Since the Water Street Bridge provides one of only two possible access routes for the Old Post Office Street neighborhood during emergencies and the only alternate access route crosses the frequently blocked CSX railroad tracks, it was determined by the Corps that the landowners in Old Post Office Street and those whose only means of reliable access would be severed by removing the bridge should be converted from voluntary to mandatory acquisition. The residential relocation benefits offered to landowners in the Old Post Office Street neighborhood under either the mandatory or voluntary acquisition program through the Uniform Relocation Assistance and Real Property Acquisition Policies Act of 1970 are identical. Safe access to downtown Martin could still be provided by Route 80 for residents in Cracker Bottom when the Water Street Bridge is removed. The potential impacts of this proposed action were addressed in an Environmental Assessment (see below) prepared and circulated by the Corps.

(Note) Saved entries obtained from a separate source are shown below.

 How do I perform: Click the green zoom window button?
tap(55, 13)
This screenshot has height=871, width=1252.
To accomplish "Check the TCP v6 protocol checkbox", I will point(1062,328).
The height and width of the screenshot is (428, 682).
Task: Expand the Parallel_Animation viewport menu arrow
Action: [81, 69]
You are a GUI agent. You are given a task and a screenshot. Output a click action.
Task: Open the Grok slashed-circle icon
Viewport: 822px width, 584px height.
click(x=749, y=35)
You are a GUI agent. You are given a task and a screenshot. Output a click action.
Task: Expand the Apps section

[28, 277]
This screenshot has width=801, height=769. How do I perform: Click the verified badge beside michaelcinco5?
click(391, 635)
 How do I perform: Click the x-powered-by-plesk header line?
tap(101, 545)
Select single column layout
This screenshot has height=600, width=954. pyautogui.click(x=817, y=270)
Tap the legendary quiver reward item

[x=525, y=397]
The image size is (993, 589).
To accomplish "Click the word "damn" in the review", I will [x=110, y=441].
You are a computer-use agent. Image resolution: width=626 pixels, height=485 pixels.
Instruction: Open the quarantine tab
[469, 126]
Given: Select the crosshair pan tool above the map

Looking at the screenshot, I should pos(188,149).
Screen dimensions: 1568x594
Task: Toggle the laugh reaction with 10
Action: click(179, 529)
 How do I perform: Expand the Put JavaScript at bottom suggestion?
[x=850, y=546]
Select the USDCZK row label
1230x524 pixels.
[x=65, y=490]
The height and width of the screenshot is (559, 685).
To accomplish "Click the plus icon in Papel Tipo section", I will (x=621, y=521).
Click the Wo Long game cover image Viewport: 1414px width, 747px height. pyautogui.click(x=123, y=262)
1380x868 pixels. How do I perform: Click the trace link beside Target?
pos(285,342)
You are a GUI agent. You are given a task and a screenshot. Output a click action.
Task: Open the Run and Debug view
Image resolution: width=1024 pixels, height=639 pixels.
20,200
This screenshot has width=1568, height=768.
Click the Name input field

The second project change was the relocation of a short reach of Beaver Creek between the Route 80 connector bridge and the Water Street Bridge. This reach of the stream is being relocated to avoid costly retaining walls along relocated Route 1428 when that section of highway is elevated to meet the grade of the new downtown fill. Preliminary design work indicated that either a very large and expensive retaining wall would be needed to contain the new fill supporting the elevated highway or the toe of the resulting fill slope would terminate in the middle of Beaver Creek. The Corps wanted to avoid the high cost of the retaining wall and the Kentucky Highway staff wanted to avoid maintaining such a large retaining wall in the future. Allowing the fill to terminate in the Beaver Creek channel posed many environmental and flood flow problems that needed to be addressed. Of the many other options considered, moving Beaver Creek about 100 feet west of its present location was one solution that had the most merit. After coordinating these options with the Kentucky Department of Fish and Wildlife Resources and the U.S. Fish and Wildlife Service, the channel relocation option was deemed the most acceptable solution.
The Corps prepared and circulated for public review an Environmental Assessment that addressed the relocation of Beaver Creek and the demolition of the Water Street Bridge with associated mandatory acquisition and relocation of the residents of Old Post Office street. A public workshop held on May 18, 2006 in Martin for local residents was a direct result of the Environmental Assessment process and was requested by the Mayor of Martin to assure that affected residents of the Old Post Office Street neighborhood would be informed of their future program options.